January Jones is sick of auditioning over Zoom. Variety reports that over the weekend the Mad Men actor took to her Instagram Stories to express her frustration with virtual auditions: “Note to Hollywood: It’s time for casting directors to come back into the office like everyone else. To audition actors in person.”
Jones took on virtual auditions as well as the now ubiquitous “self-tape,” which requires the actor to film their own audition and send it to the casting director themselves. “I personally have had to self tape several times since the pandemic began and there is zero benefit to it for anyone involved,” she wrote. “It’s time consuming, expensive, and a drag to whomever you have to drag in to read with you (sorry Mom), and is often done with zero direction/notes.” She also gave some free advice to aspiring actors out there, warning them to never pay for an audition: “And if anyone asks for a FEE to audition please know that this is criminal and PATHETIC.”
“I can’t imagine how difficult it must be for an actor just starting out if an established actor has to beg for a Zoom [meeting] when an in-person audition is ‘unavailable,’” Jones concluded. “Please do better.”

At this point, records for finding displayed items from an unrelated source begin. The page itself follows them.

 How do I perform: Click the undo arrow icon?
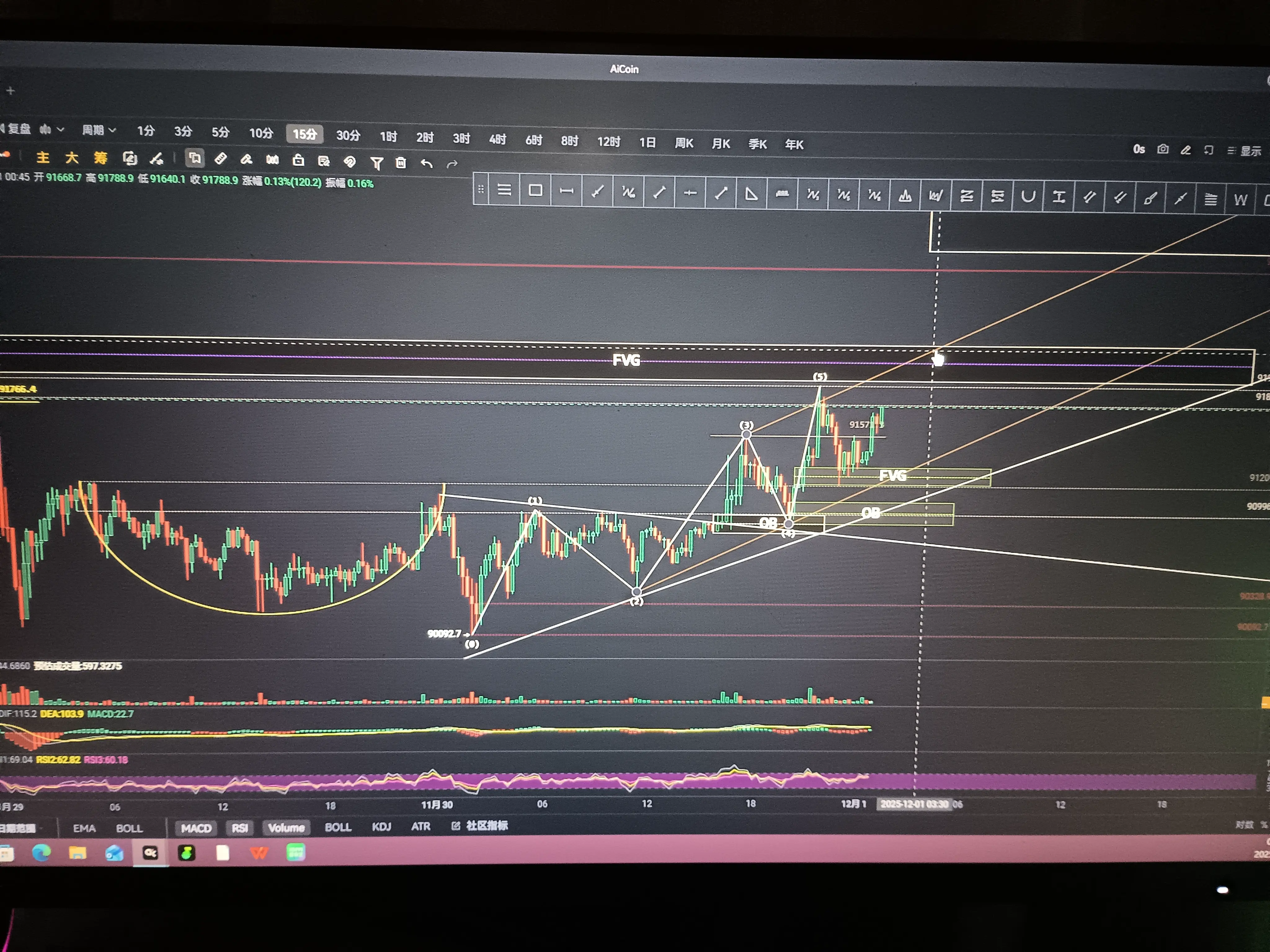pyautogui.click(x=427, y=164)
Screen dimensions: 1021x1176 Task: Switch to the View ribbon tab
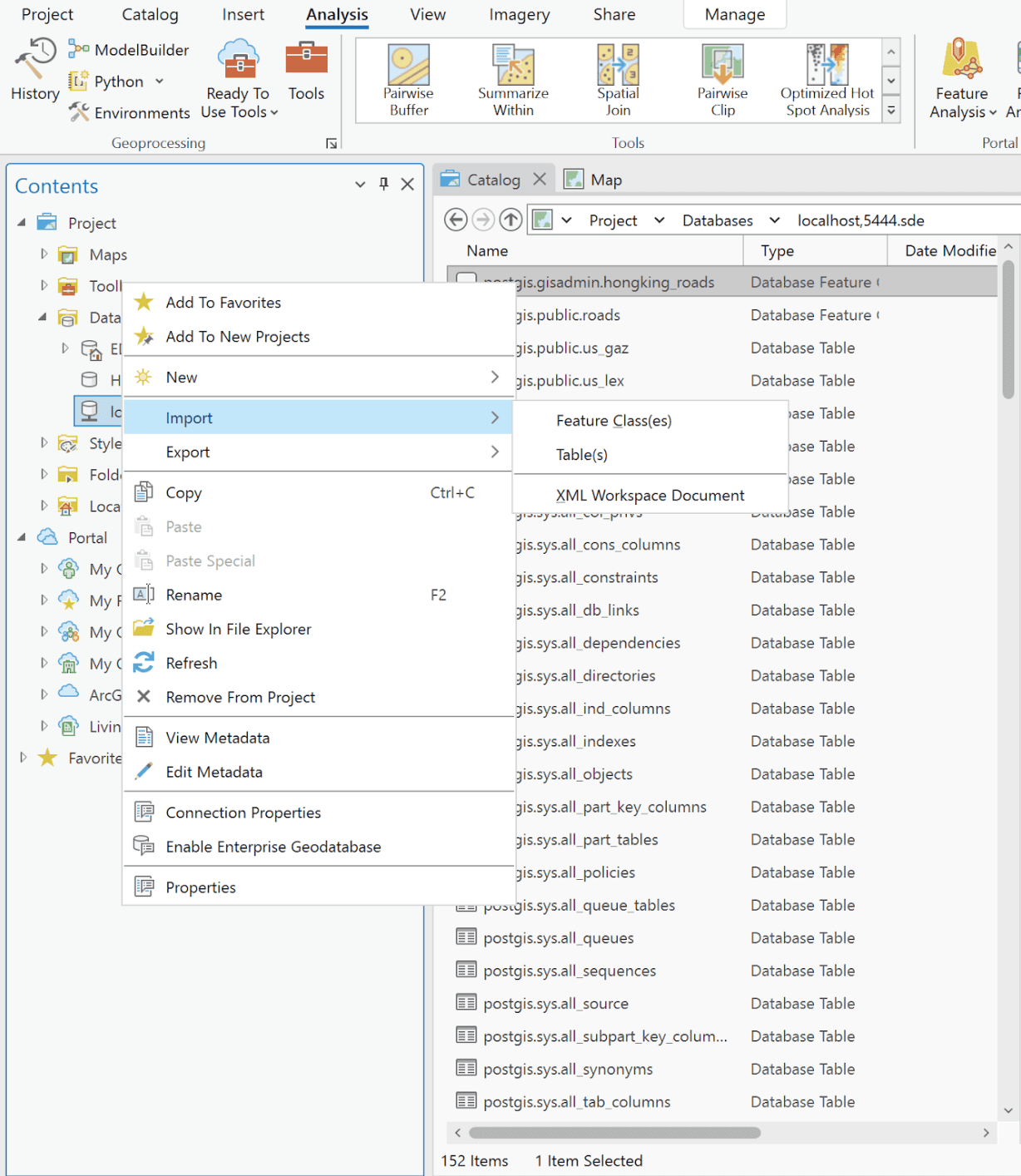click(427, 14)
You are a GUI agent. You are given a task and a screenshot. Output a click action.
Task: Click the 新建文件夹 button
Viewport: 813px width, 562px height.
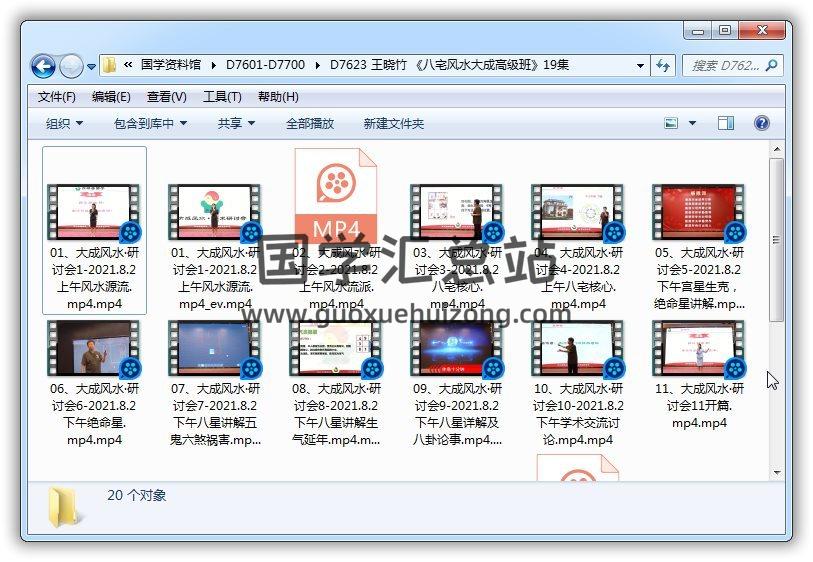pos(393,123)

While virtual auditions and self-tapes have allowed actors to audition in a socially distant manner, they’ve came with their own issues. In 2020, White Lotus actor Lukas Gage went viral after posting a virtual audition where a director, later revealed to be veteran TV-comedy director Tristram Shapeero, disparaged him (and his apartment!) while thinking he was on mute during the actor’s audition. (Shapeero apologized, saying that he was “mortified” about his comments.)
At the time, Jones commented on Gage’s viral audition, perhaps foreshadowing her now documented distaste for the virtual audition process. “Classy response Lukas 👌🏻,” she wrote. “What an entitled asshole, dm me who it was so I can make note not to ever work with that person.”